--- Activity ---
Whenever a line below mentions the word "aren", that line should be copied.

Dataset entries
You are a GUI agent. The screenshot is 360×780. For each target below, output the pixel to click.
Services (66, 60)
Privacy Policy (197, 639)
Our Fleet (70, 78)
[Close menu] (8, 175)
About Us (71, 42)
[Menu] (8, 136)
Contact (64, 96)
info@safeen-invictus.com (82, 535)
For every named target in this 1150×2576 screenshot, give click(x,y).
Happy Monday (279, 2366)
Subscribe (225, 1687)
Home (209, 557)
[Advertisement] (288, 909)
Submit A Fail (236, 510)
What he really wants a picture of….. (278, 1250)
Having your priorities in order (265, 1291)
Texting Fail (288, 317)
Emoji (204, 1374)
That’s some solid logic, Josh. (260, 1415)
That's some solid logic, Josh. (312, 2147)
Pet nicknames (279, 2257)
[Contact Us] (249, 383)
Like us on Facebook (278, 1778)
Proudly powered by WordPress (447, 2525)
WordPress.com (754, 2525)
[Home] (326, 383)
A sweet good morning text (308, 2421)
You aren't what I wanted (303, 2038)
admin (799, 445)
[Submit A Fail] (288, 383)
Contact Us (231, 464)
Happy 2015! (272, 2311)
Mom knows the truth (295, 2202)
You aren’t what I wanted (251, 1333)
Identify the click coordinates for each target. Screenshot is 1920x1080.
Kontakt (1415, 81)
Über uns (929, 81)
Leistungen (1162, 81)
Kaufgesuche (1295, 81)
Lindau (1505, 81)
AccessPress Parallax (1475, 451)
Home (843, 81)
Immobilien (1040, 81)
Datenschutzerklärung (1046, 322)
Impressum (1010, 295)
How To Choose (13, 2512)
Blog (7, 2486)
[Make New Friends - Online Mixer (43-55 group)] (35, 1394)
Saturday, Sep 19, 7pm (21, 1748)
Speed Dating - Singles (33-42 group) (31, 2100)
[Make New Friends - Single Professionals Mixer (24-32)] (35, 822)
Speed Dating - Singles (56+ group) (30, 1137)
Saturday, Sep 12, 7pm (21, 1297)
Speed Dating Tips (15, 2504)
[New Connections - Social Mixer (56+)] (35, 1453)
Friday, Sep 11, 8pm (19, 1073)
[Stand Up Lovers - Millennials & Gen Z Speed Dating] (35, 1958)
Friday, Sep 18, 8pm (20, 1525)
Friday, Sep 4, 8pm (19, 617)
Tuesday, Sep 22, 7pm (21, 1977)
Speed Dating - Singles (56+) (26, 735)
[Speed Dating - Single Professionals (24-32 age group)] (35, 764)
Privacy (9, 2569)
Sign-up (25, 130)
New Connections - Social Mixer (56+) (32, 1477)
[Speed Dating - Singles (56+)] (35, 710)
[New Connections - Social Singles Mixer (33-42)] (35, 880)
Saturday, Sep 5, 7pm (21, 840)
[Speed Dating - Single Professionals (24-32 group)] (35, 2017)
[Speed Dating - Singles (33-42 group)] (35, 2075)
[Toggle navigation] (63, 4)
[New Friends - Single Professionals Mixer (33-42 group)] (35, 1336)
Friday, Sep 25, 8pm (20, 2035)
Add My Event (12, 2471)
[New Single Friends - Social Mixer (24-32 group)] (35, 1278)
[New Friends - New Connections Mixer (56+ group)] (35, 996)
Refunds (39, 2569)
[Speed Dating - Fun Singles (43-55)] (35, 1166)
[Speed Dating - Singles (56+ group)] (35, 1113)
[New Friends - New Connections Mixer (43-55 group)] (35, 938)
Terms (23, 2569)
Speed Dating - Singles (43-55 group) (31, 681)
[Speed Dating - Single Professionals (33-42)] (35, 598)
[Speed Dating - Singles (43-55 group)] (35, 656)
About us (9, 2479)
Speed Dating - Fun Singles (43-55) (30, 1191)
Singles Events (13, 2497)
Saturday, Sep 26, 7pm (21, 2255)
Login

--- Your response ---
You aren't what I wanted (303, 2038)
You aren’t what I wanted (251, 1333)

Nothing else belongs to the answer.